Soluble IL-2 receptor and beta-2 microglobulin as possible serologic markers of neurologic disease in HTLV-1 infection.
Academic Article
Overview
abstract
The human T-cell leukemia virus (HTLV-1) is the causative agent of a variety of neurologic diseases, including HTLV-1 Associated Myelopathy (HAM/TSP) and overactive bladder. Investigation of immune markers such as soluble interleukin-2 receptor (sIL-2R) and beta-2 microglobulin (B2M) has shown some promising results in distinguishing patients with neurologic disease from those with carrier status. The objective of the present study was to determine if plasma levels of sIL-2R and B2M are markers of neurologic disease in individuals infected with HTLV-1. The present study was divided into two parts. A cross-sectional study and a nested case control study. In the cross-sectional study, HAM/TSP patients had higher plasma levels of B2M and sIL-2R than patients with overactive bladder and HTLV-1 carriers (P < 0.01 for all comparisons).

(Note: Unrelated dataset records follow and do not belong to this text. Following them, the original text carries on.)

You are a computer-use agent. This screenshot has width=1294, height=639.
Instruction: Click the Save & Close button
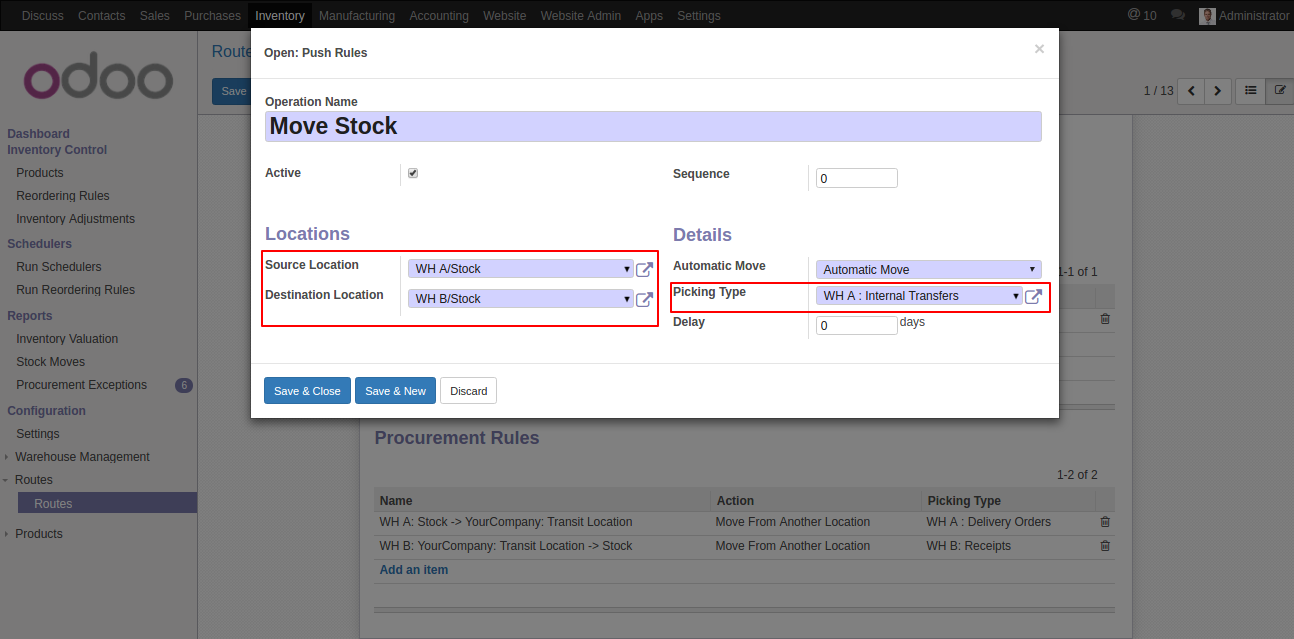(x=307, y=391)
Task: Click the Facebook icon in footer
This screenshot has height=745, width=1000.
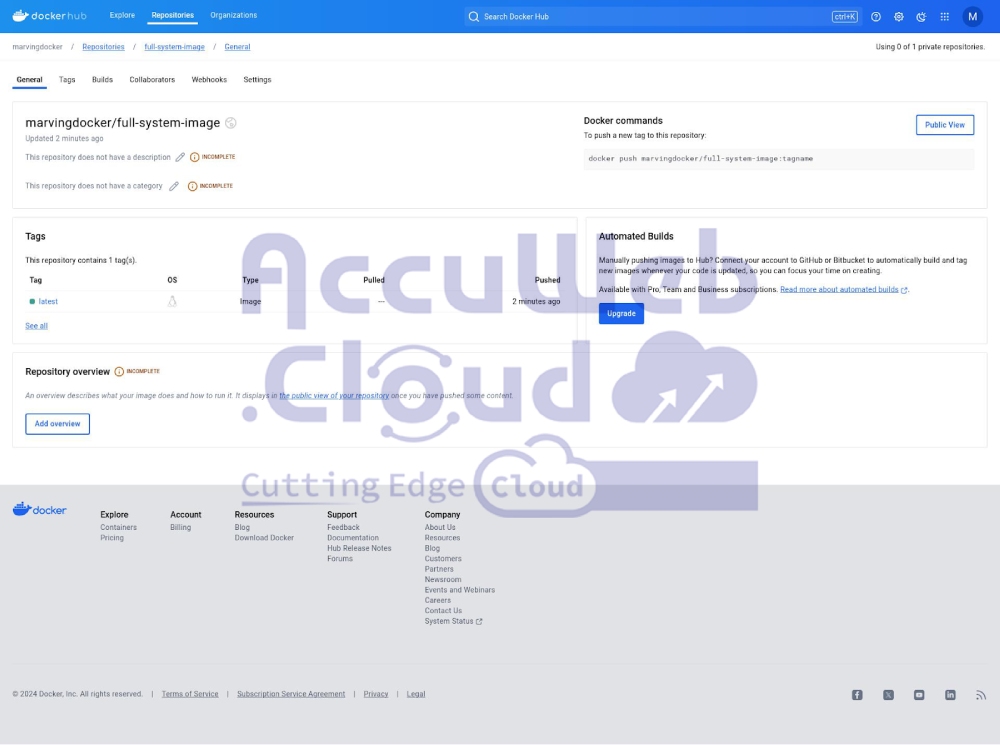Action: pyautogui.click(x=857, y=695)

For the nested case control study, the sIL-2 receptor test was able to distinguish patients with HAM/TSP from patients in the combined group of carriers and patients with overactive bladder with a sensitivity of 75.8% and false positive rate of 25.4%. Plasma levels of these markers did not change with the development of HAM/TSP and overactive bladder in HTLV-1 carrier patients. The present study has shown the importance of sIL-2 receptor in helping identifying HAM/TSP. However, the levels of these makers did not change significantly with the development of neurologic disease.